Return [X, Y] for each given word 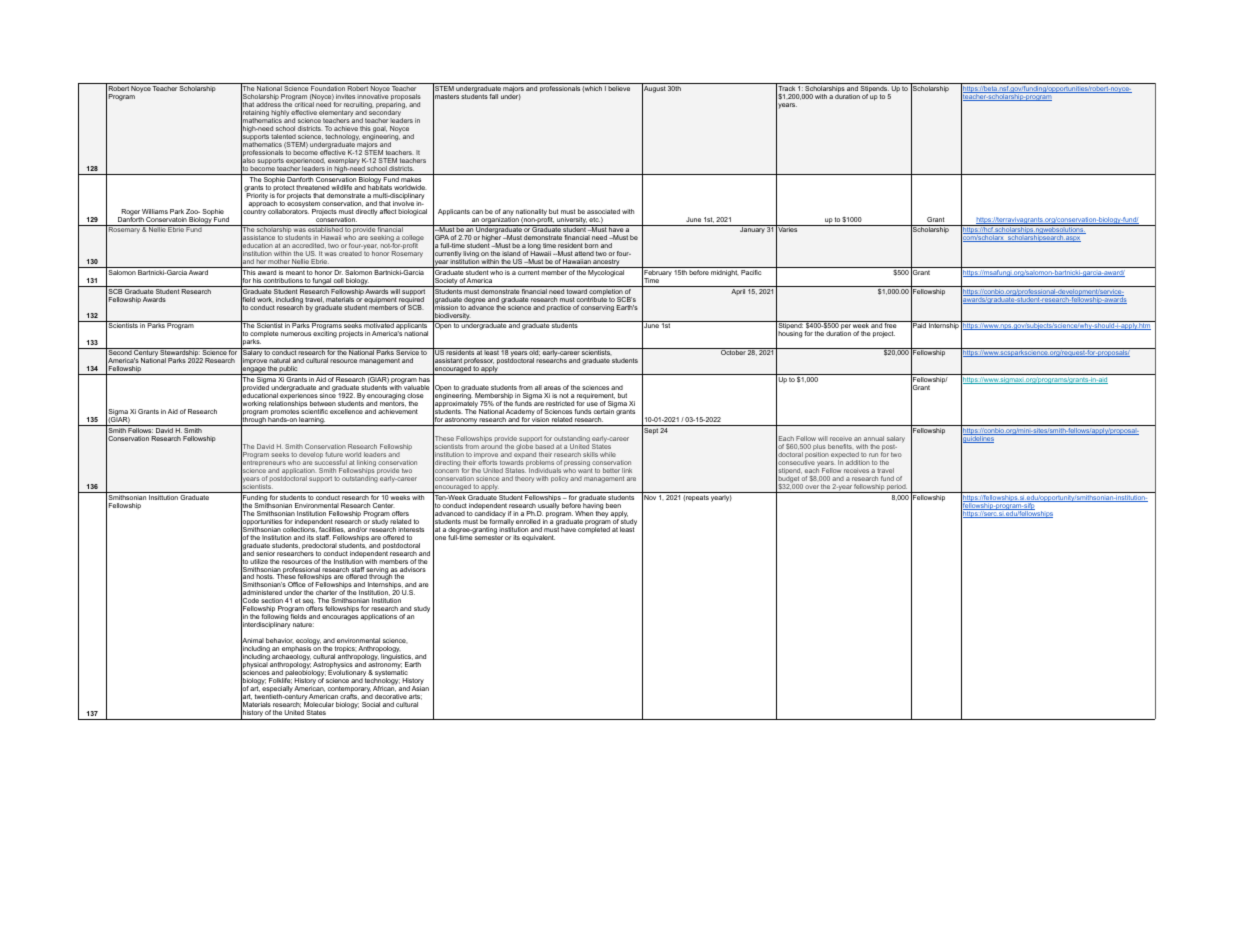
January [752, 229]
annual [874, 438]
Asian [420, 687]
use [592, 404]
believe [619, 88]
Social [371, 704]
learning [312, 421]
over [812, 487]
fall [494, 96]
━━━━━━━━━━━━━━━━━━━━━━━━━━━━━━
__GOAL__.
Output every line of the records above as a numbered list, skipping blank lines and leaving out the pictures.

__FULL RESPONSE__.
1. Return [X, Y] for each given word 
2. January [752, 229]
3. annual [874, 438]
4. Asian [420, 687]
5. use [592, 404]
6. believe [619, 88]
7. Social [371, 704]
8. learning [312, 421]
9. over [812, 487]
10. fall [494, 96]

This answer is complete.